It was nearing that time, so I sat down, and the female MC introduced Mr. Richards – at length. But while she was talking, an interesting thing occurred. The author wasn’t really listening. Rather, he was reading my book. At one point, I heard him say to himself, “This is really interesting.” When it was time to take the stand, he took my book and his book to the podium. He set my book down and patted it. He looked at me and said, earnestly, “Thank you for the book.” Then he began to read.

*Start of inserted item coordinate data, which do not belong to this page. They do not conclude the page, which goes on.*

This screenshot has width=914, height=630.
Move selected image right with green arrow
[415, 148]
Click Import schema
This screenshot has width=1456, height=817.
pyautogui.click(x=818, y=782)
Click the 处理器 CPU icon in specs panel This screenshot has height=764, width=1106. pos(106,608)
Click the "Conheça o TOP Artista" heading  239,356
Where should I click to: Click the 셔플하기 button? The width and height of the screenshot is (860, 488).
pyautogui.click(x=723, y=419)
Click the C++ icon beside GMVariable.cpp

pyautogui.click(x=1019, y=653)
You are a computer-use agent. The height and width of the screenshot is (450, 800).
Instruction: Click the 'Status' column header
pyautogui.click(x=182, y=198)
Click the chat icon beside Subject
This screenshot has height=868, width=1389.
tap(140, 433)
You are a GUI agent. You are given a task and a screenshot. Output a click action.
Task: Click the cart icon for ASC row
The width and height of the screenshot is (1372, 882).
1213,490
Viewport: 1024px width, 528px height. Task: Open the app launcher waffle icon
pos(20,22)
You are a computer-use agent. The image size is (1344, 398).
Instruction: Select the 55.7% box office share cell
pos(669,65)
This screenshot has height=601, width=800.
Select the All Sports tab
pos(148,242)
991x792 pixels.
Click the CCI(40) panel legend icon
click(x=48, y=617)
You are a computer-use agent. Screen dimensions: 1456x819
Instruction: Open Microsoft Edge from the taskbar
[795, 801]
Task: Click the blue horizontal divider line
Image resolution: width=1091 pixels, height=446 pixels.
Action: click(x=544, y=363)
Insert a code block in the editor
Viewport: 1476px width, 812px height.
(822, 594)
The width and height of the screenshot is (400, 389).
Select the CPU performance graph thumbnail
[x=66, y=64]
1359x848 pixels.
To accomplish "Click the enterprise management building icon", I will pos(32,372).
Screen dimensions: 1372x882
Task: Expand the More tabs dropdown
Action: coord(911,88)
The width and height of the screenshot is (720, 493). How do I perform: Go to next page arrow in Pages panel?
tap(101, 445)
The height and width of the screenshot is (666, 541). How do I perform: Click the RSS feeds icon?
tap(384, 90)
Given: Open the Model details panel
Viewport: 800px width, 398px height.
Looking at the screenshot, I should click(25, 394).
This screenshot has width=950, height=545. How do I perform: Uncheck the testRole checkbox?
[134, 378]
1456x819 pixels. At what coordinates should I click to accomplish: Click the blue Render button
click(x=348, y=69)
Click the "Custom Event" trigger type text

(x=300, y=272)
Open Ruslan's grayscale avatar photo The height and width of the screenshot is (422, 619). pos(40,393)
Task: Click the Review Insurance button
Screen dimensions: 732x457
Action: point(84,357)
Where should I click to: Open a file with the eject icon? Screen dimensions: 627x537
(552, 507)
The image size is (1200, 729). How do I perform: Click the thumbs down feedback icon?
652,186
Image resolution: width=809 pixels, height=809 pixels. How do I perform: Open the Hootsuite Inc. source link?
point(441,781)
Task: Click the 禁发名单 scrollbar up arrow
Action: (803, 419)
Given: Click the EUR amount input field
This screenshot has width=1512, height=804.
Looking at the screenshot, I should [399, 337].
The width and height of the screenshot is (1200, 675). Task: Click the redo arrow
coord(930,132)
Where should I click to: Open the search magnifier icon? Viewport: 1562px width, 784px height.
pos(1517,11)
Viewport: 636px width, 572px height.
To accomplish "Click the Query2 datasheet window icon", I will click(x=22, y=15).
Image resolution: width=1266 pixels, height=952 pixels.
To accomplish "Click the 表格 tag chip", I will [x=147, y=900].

The reading was followed by a Q&A. My questions, the first, were generic: “In fiction, do you know where you’re going? Do you have it planned, or just a rough idea?” I imagine he’s been asked that a thousand times. I should have asked something interesting like, “Is the hypocrisy of human society something you obsess about?” or “How much of wanting to be a writer was motivated by revenge?” Many writers are idealists and feel the need to comment on corruption and perversion. And it’s my theory that, for male writers at least, revenge is a key motivator, especially when starting out.
Writers hope to show every critic, every pretentious academic, every teacher who said, ‘Sorry, you don’t have it,’ that they do have it. Writers catalogue slights and conjure them when they need motivation. Mordecai Richler admitted this. So has Paul Theroux. In The Forest for the Trees, by Betsey Lerner, a book about writing and the business of writing, written by a publishing-industry insider for aspiring writers, the author talks about what motivates authors, and revenge is right up there with need-to-be-heard.
The revenge question was the one I should have posed, but no, I asked the most limp-wristed question imaginable.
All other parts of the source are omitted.